I say this completely aware of my privilege. I am White and can pass for a man in almost all social circles. I have never had to deal with open hate-speech and racial or religiously-targeted attacks on me. If it weren’t for my parents willingly putting in the additional work to continue financially and socially supporting me, and refusing to push me into an ill-fitting job due to my fragile mental headspace, I would likely have been on the streets dead a good two winters ago. Even though I feel at risk due to my NHS dependence, I am likely not going to be irrevocably affected by this returned government in the same way so many of those less fortunate than I will be. I may not have loads, but I do have a support system of friends who try to make themselves available for me (and I for them) whenever I need them. So, to those who are going to be worst affected, saying “don’t give up, I’m not going anywhere” may smack of privilege and insensitivity. I understand that completely.

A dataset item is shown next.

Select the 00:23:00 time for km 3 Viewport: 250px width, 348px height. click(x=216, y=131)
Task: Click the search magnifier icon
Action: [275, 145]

But that’s all I have left and it’s what I am going to continue to do. I am going to continue getting out of bed. I am going to continue to exist. I am going to continue to try wherever I can to be a good person. I am going to continue to try and help my friends and family and strangers and those who need it most. I am going to continue hating hate at every possible turn. And I am going to do these things – despite my small platform, despite my barely-solvent financial state, despite the reality of how small my voice is in the grand scheme of things – because I know them to be right. Because no matter how loud the part of me which is crushed and heartbroken and beaten-down by the selfish monsters in power and all those who enable them tell me it’s not worth caring, there’s still the smaller louder part of me which knows that the alternative to this is not an option. Because whenever my garbage disposal of a body finally gives out or whenever this beautiful planet which is currently on fire has been sucked dry and made inhospitable, I want to be able to say I at least tried the best I could.
I am alive. I am hopeful. That is all I know how to be and it rightly scares the wrong people. That’s a start.